Read the data below. Every line holding the string "bubble" must be copied.
-- Opening Marker --
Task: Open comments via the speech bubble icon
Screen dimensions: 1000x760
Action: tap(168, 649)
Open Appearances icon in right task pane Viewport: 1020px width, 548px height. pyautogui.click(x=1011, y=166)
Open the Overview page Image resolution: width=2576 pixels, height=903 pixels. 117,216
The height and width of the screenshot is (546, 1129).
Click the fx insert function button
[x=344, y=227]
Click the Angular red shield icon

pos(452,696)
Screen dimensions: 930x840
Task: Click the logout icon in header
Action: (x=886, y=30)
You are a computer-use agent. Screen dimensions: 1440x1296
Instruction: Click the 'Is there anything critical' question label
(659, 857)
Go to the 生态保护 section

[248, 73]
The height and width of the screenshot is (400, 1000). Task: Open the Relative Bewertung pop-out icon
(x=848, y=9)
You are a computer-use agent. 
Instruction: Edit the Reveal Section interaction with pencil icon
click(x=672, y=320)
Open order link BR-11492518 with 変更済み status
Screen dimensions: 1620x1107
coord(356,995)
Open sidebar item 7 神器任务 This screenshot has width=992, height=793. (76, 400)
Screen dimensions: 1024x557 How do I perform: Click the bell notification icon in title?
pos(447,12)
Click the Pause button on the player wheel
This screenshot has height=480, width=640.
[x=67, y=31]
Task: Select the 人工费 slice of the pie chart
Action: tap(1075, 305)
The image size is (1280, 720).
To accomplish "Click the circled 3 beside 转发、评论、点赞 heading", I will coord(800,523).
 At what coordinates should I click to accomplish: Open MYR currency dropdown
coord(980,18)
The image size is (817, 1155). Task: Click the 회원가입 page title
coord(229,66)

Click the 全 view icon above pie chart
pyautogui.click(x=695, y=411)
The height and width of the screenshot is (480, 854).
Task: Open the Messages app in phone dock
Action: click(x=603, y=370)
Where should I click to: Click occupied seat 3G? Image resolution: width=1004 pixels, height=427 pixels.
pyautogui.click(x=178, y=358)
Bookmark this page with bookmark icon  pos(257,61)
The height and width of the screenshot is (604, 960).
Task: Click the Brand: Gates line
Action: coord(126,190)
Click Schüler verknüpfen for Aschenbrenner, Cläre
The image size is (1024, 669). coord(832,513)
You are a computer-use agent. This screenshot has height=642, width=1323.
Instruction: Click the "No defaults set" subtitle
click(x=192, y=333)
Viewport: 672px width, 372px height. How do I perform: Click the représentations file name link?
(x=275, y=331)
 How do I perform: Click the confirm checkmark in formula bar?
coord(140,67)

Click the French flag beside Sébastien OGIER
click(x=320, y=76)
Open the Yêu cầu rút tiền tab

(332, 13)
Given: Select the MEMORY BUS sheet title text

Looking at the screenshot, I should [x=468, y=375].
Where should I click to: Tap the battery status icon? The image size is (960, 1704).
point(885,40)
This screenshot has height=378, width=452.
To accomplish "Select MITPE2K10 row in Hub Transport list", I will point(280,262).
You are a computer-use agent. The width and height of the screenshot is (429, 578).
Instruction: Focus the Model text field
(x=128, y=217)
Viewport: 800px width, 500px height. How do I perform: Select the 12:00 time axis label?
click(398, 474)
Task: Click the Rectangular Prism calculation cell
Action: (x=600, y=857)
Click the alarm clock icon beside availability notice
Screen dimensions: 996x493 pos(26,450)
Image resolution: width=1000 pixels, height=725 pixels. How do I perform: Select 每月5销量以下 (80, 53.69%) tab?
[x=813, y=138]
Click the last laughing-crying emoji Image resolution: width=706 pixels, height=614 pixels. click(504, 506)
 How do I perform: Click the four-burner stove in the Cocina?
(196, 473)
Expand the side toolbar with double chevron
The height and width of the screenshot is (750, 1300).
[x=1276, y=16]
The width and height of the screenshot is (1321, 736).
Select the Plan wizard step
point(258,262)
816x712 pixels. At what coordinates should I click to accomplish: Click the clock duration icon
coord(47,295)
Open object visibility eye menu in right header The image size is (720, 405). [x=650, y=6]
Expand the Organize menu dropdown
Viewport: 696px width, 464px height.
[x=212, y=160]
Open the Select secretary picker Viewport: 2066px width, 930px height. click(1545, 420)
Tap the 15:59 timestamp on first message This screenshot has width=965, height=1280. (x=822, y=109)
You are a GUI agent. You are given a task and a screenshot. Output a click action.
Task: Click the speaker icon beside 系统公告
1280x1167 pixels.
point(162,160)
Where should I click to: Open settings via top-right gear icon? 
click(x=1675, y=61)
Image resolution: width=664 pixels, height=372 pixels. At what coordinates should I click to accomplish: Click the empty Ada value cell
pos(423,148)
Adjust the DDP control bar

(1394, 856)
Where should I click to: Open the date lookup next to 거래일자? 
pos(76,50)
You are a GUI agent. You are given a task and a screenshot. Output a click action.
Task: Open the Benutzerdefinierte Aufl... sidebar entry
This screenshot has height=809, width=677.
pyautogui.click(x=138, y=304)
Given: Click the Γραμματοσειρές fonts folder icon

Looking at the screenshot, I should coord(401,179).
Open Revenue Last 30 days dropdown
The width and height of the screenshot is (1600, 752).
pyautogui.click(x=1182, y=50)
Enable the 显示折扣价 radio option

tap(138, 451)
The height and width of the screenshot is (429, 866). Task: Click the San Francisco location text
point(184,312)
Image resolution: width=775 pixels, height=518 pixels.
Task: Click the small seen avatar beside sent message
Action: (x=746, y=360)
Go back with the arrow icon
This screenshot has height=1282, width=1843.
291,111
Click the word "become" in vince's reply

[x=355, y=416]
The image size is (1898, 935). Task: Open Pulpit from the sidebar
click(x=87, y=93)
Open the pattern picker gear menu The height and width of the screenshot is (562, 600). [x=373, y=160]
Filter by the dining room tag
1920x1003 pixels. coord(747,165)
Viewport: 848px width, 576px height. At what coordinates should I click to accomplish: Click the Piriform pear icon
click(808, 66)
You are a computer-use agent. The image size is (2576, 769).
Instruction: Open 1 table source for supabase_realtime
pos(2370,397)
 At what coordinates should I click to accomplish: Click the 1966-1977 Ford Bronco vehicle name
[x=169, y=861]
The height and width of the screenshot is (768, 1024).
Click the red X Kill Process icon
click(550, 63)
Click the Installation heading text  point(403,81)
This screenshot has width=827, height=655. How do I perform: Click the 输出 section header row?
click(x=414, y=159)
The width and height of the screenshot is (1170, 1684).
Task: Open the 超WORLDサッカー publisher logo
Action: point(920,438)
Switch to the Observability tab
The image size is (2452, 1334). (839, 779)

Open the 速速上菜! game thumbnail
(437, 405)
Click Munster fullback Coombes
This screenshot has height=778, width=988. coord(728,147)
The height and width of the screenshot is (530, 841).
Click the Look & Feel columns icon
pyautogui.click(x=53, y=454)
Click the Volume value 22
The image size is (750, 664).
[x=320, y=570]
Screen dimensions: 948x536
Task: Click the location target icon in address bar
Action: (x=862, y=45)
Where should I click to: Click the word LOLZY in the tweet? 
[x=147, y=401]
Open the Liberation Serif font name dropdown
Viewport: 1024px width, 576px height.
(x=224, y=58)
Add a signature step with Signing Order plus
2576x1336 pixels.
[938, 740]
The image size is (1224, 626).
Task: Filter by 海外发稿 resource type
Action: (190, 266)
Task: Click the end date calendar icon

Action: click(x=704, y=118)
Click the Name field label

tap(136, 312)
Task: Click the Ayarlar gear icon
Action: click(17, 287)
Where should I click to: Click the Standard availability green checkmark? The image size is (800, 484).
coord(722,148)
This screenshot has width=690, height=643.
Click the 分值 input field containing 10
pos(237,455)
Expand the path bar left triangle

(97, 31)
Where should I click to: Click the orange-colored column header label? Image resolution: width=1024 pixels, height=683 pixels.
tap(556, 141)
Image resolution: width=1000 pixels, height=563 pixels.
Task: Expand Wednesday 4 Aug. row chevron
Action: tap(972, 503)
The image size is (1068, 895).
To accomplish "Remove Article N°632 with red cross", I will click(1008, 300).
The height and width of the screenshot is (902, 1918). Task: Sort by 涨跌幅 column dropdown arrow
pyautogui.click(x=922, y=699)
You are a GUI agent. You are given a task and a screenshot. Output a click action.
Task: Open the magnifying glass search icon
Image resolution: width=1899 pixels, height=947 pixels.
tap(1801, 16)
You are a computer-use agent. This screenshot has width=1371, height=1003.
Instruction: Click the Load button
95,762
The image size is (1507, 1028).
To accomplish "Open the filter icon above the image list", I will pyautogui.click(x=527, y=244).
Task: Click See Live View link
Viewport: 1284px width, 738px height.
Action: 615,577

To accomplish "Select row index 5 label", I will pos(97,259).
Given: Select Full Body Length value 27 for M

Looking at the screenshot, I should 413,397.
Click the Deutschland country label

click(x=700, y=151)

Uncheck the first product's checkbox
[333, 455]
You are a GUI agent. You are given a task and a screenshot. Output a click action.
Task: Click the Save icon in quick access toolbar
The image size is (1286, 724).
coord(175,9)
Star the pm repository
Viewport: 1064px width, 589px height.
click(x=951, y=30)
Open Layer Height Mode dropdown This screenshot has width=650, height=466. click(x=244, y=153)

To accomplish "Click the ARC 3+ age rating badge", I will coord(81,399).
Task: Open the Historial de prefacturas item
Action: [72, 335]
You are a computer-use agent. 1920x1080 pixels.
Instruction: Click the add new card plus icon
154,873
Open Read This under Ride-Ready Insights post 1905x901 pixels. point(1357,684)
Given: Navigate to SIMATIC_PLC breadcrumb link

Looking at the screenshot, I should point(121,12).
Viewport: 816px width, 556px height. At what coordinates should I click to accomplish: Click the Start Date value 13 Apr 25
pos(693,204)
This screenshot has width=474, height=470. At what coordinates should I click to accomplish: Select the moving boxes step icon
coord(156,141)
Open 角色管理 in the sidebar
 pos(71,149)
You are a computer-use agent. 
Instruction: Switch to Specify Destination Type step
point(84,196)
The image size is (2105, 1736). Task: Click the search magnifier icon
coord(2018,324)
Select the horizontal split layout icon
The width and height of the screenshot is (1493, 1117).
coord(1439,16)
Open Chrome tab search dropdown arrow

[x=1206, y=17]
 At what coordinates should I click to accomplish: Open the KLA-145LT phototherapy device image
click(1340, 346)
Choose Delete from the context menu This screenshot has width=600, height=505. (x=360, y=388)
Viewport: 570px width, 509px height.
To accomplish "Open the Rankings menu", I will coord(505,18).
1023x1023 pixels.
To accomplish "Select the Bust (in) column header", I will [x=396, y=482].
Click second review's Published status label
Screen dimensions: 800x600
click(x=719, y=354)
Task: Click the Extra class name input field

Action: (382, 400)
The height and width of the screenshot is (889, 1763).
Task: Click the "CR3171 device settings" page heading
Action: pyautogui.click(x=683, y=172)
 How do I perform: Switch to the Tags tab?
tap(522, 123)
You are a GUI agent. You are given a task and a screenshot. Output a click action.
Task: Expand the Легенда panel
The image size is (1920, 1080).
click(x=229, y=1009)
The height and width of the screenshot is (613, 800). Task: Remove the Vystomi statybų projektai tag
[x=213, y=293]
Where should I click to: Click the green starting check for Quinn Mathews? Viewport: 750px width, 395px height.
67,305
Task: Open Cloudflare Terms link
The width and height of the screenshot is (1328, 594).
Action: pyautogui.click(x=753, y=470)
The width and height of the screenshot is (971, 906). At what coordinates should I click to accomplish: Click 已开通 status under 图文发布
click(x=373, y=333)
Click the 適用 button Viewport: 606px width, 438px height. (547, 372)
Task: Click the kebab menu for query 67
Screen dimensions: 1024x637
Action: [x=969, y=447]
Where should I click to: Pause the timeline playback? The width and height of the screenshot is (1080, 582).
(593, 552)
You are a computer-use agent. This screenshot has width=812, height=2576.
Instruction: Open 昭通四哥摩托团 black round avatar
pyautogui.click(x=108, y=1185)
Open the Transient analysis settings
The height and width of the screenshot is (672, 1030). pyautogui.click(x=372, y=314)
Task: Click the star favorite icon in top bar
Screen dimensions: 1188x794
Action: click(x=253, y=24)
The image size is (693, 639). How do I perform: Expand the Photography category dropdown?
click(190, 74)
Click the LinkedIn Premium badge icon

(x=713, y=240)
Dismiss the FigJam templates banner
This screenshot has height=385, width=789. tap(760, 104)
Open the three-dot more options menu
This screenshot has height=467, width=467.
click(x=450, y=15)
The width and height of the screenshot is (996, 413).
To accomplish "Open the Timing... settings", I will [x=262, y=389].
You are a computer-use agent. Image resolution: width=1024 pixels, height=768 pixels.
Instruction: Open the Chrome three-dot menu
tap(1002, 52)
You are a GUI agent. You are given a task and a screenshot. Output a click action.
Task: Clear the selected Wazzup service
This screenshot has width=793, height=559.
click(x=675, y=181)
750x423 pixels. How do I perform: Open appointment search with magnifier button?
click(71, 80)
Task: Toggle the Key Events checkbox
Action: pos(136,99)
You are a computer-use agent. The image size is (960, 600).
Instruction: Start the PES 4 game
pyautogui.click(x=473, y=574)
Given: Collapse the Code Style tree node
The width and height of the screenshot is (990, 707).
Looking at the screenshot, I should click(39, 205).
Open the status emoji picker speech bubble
-- Closing Marker --
- Answer section:
Task: Open comments via the speech bubble icon
Open the status emoji picker speech bubble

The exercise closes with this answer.